3. Former image processing method - traditional learning method;

4. Explosion of image processing - deep learning method;

5. Analyze the support of cloud AI capabilities;

6. Skill advancement.

The secret behind the circle of friends explosion activities

The following figure is the May Fourth Youth Day event, a face matching game, which uses the algorithm of face recognition. By uploading their own photos, you can match some of the characters from the Republic of China period and share them in an interesting way. To implement this service, a very extensible cloud architecture was adopted.

Tencent Ye Cong: The computer vision technology and application behind the explosion of the circle of friends

So what are the basics needed to do an artistic activity like the one you just did? Let's take a closer look.

Fundamentals of Computer Vision

1. Computer Vision Definition

Computer vision is the study of how to obtain high-level, abstract information from images and videos. From an engineering perspective, computer vision automates the task of mimicking vision. Computer vision includes the following branches: Instance Recognition, Object Detection, Sementic Segmentation, Motion & Tracking, 3D Reconstruction, Visual Question & Answering, Action Recognition, etc.

As computer vision has slowly matured, it can disrupt more and more areas. Basically, what we can identify with the human eye and traditional methods, computer vision will gradually change. The picture on the left is more common face recognition, such as our current variety of face shopping, brush face into the park, this brush face is actually recognition (recognition), according to some of the feature points of our face, face matching, you can know who it is.

The second is the very popular unmanned driving now, this is a more complex, real task, it can be solved in different ways, more detailed later.

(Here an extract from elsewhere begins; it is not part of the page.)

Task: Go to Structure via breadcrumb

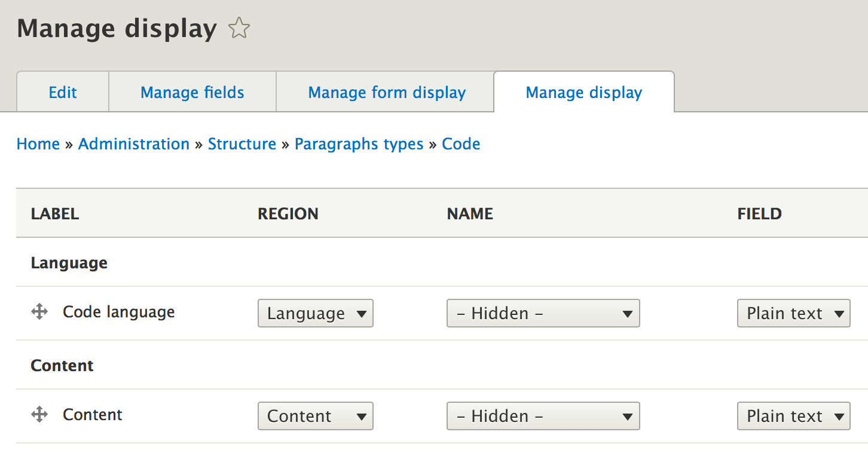Action: (x=242, y=143)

The third is semantic segmentation. When we humans look at nature, after imaging the retina, we know that there are different colors. Machines use RGB-alpha to understand colors in the world. Here RGB is the three primary colors of red, green and blue. Generally speaking, true color is called 32-bit color, rgb accounts for 24 bits, and the remaining 8 bits are alpha chanel, which represents whether a pixel is transparent.

The three pictures on the right, the top of which is the grayscale map, have no color themselves. The second is a full-color image, with only RBGs without alpha transparent channels. The last one is the true color map, which has an alpha channel, with a total of 32 bits.

2. Computer vision imaging

What we often have to deal with are some more complex pictures, such as aerial pictures, thermal imaging maps, as well as X-rays, ct maps, molecular cell diagrams, in order to be able to process them using a variety of filters.

3. Computer vision processing grading

To better understand computer vision processing, a division has been made: low level, mid level, high level. Low-level things are generally more detailed, such as noise reduction, optimization, compression, edge detection. Mid level includes classification, segmentation, object detection, validation, semantic segmentation, etc. The high level is higher latitude and more macro, including scenario understanding, face recognition, unmanned driving, multi-modal problems, etc.

low level processing

On the left side of the image below is an X-ray of the chest. It is difficult to see the skeletal blood vessels in the original picture on the upper left; the lower left is reinforced, and the bones, nerve veins and blood vessels in the figure are clearly visible.

In the upper middle is the board diagram of the PCB. There is a lot of noise on the original image, and after denoise, the image becomes very smooth, and you can proceed to the next step of processing.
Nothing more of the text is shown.